Stephen began by outlining his view of the direction of travel for the negotiations, stating that he thought remaining in customs union or the single market were not realistic long-term options:

It is a bilateral trade agreement or WTO.


In order to ensure the negotiations had the greatest chance of success, Stephen argued that:

We need to know from the Government before Article 50 is triggered what decisions it is going to take on the customs union and the single market.  Those decisions have to be made at the outset rather than throughout the Article 50 process.

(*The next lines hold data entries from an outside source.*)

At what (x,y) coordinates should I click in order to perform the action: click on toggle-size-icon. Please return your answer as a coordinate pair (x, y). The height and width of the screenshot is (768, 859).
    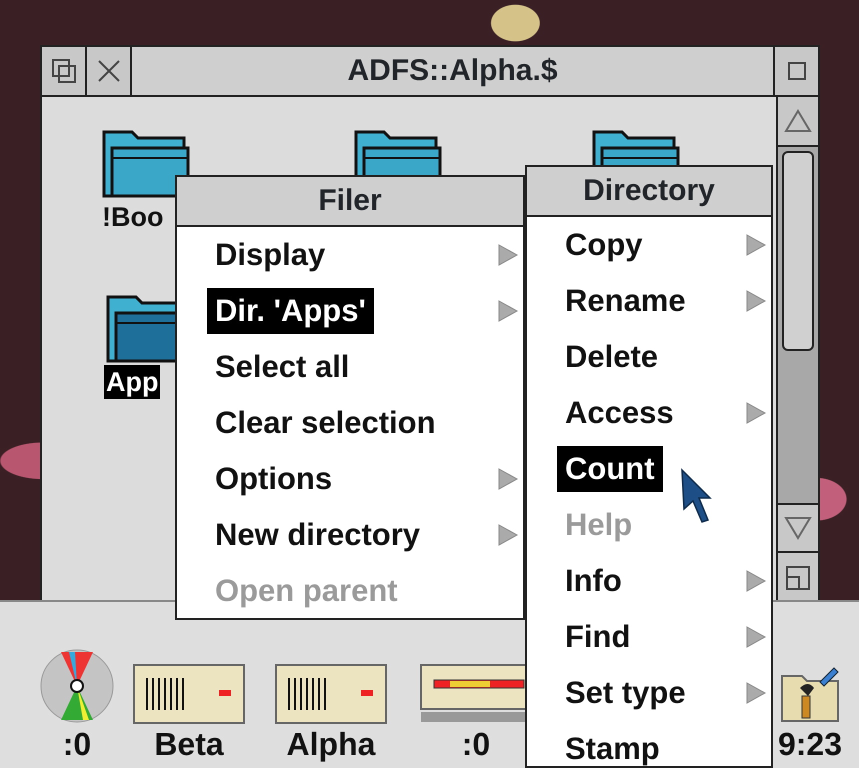
    Looking at the image, I should click on (796, 71).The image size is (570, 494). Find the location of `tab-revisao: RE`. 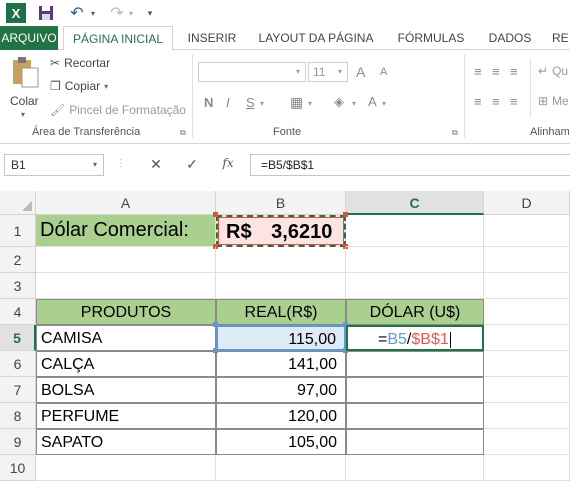

tab-revisao: RE is located at coordinates (561, 38).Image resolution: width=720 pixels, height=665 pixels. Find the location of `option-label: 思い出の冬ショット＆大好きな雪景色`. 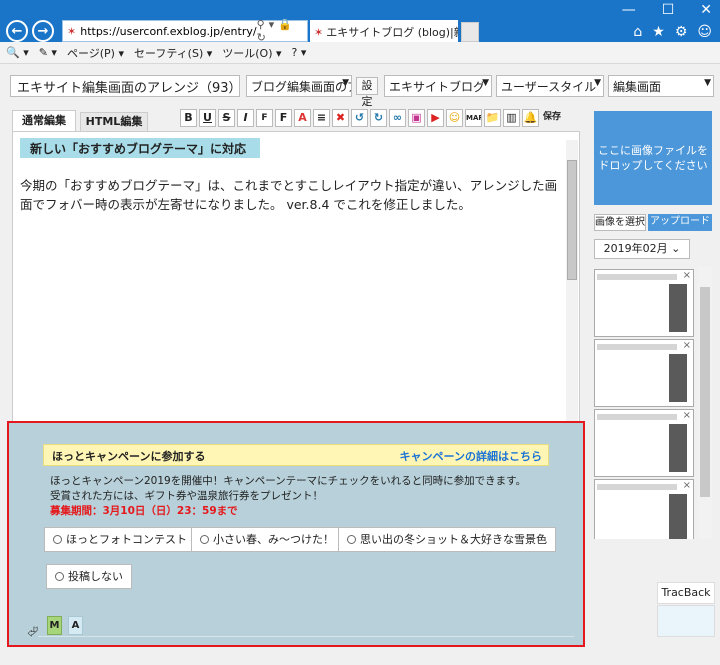

option-label: 思い出の冬ショット＆大好きな雪景色 is located at coordinates (454, 540).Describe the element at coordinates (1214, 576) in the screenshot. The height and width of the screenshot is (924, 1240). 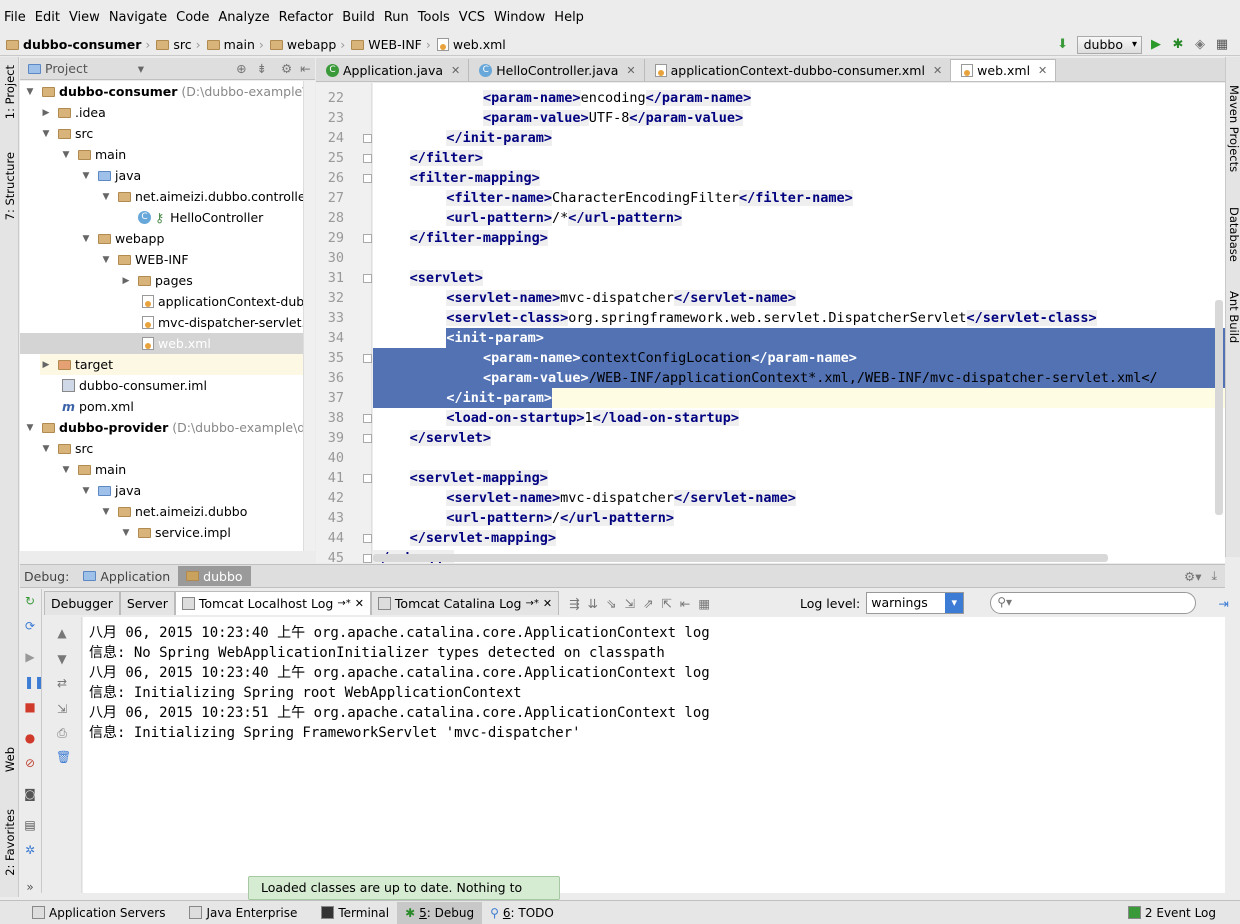
I see `hide-icon: ⤓` at that location.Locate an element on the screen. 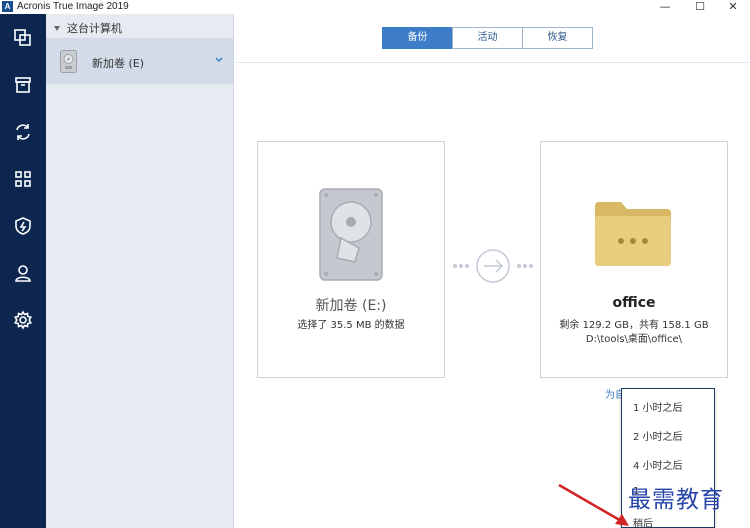 Image resolution: width=750 pixels, height=528 pixels. active-protection-shield-icon is located at coordinates (23, 226).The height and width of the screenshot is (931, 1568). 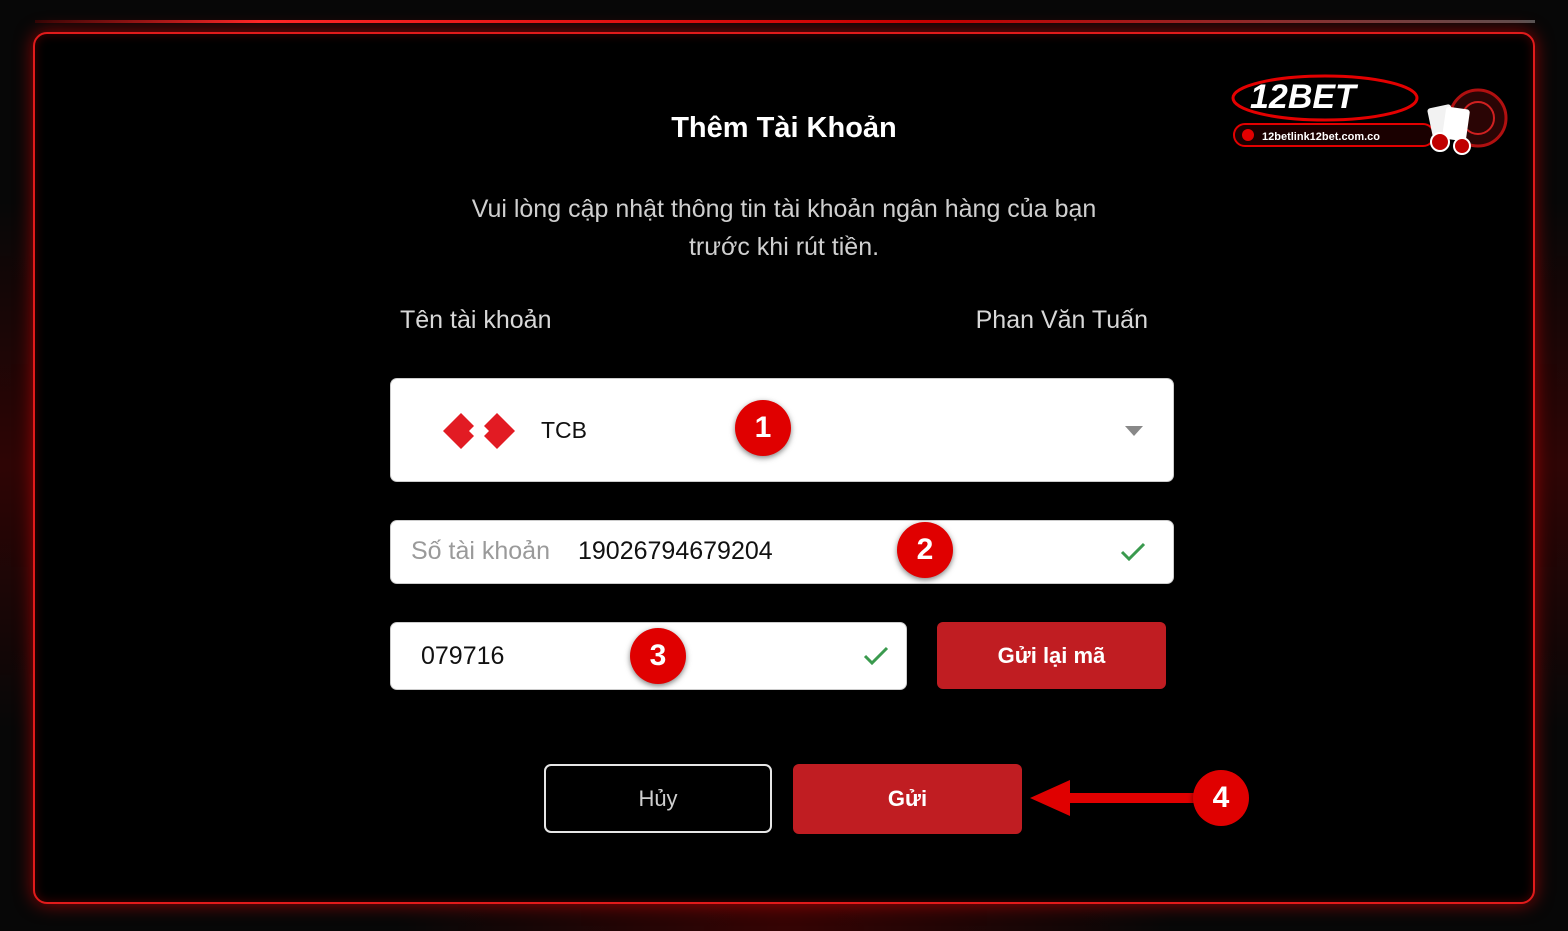 I want to click on dialog-title: Thêm Tài Khoản, so click(x=784, y=128).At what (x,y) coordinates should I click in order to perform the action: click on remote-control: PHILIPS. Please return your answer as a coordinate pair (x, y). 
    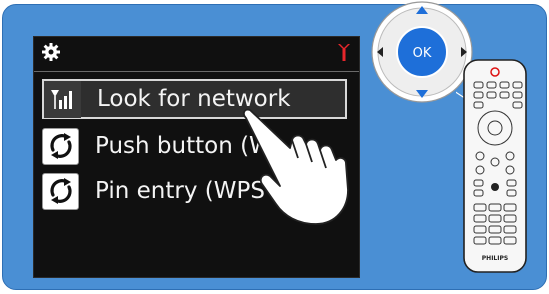
    Looking at the image, I should click on (492, 166).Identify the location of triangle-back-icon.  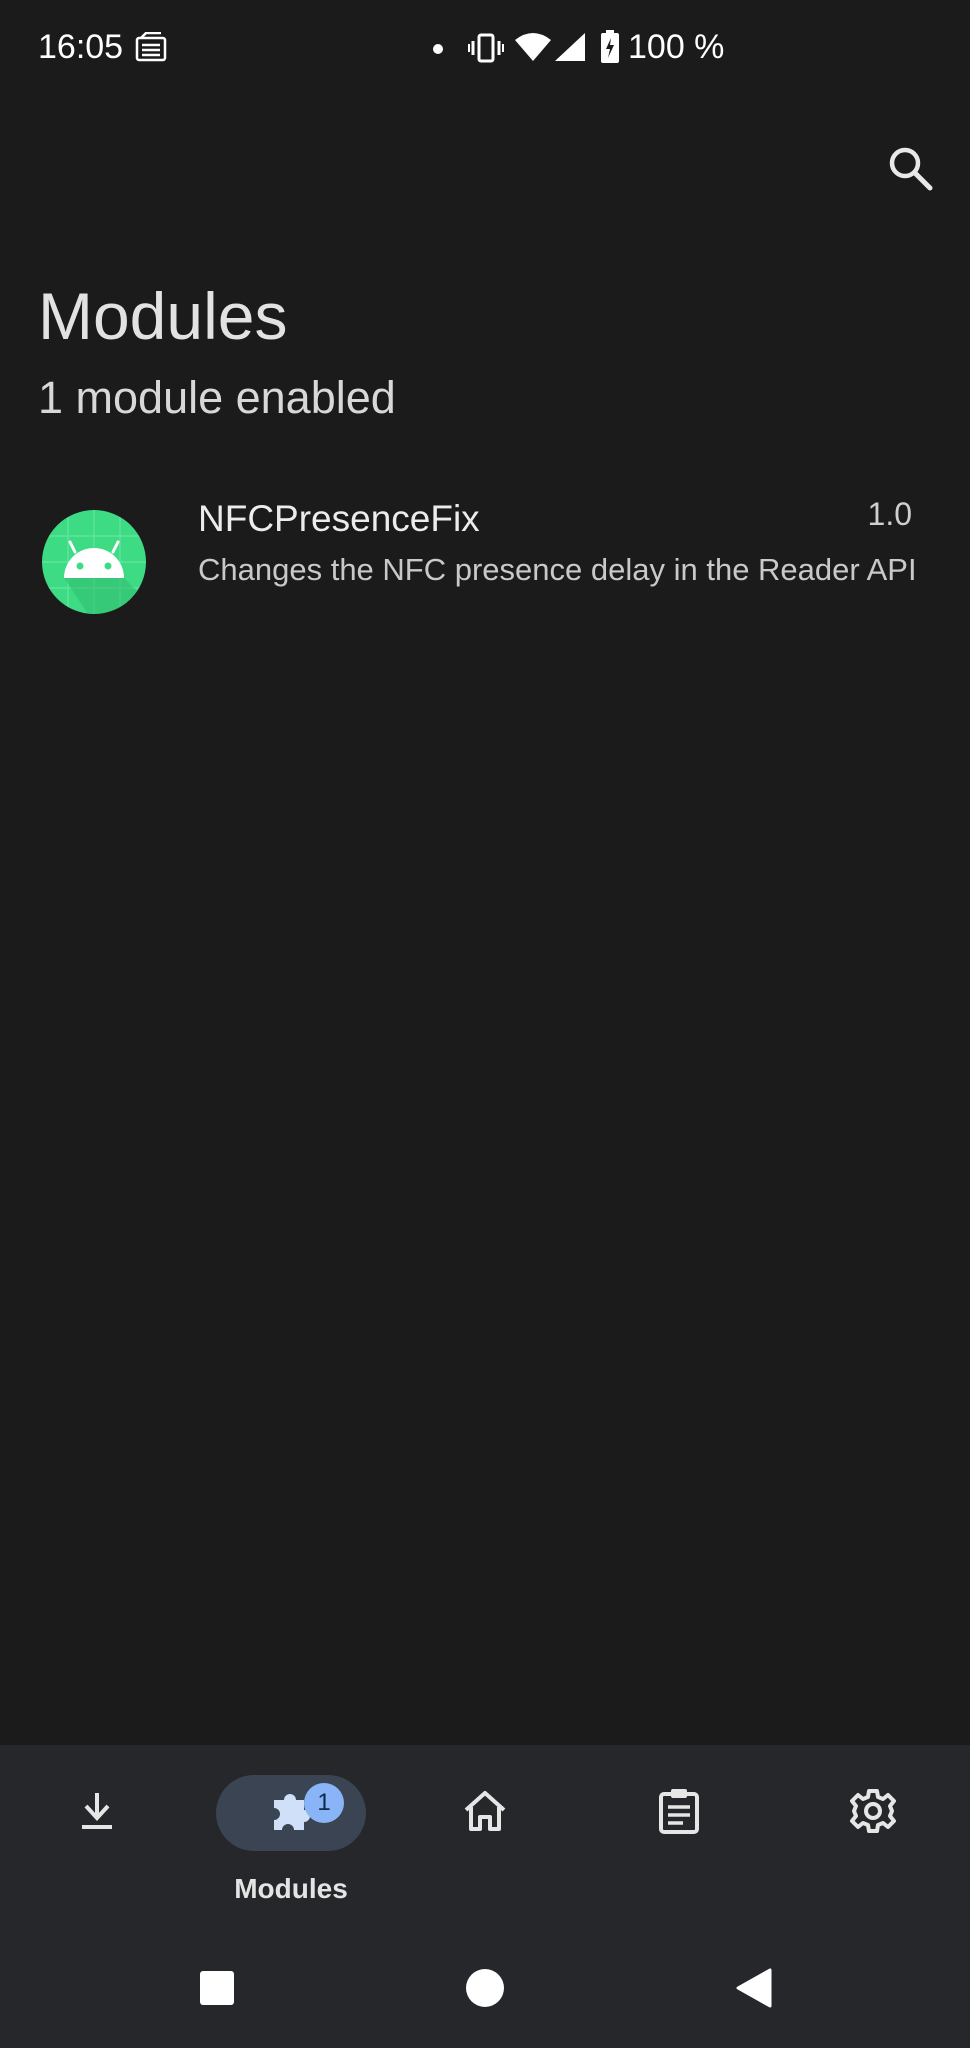
(753, 1990).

He noted that the UK could not completely escape the fact the rest of the EU sees access to the single market and the immigration rights of EU citizens as part of a trade-off. However, Stephen highlighted the importance of maintaining an over-arching strategic perspective and ensuring the negotiations encompassed all facets of European cooperation:

We need to think about not only our relationship to the EU but our future relationship with the member nations and the Governments that comprise the European Union.  That is not simply going to cover the single market and migration; it is going to cover security, foreign policy, and our wider geopolitical interests.  With that kind of package, these trade-offs become different.  It is not simply about market access and immigration; it is about market access, immigration, and geopolitics.  That is a much broader discussion.  There is much more room for everyone to have a win-win solution in that kind of discussion, as opposed to a narrow one about the four freedoms.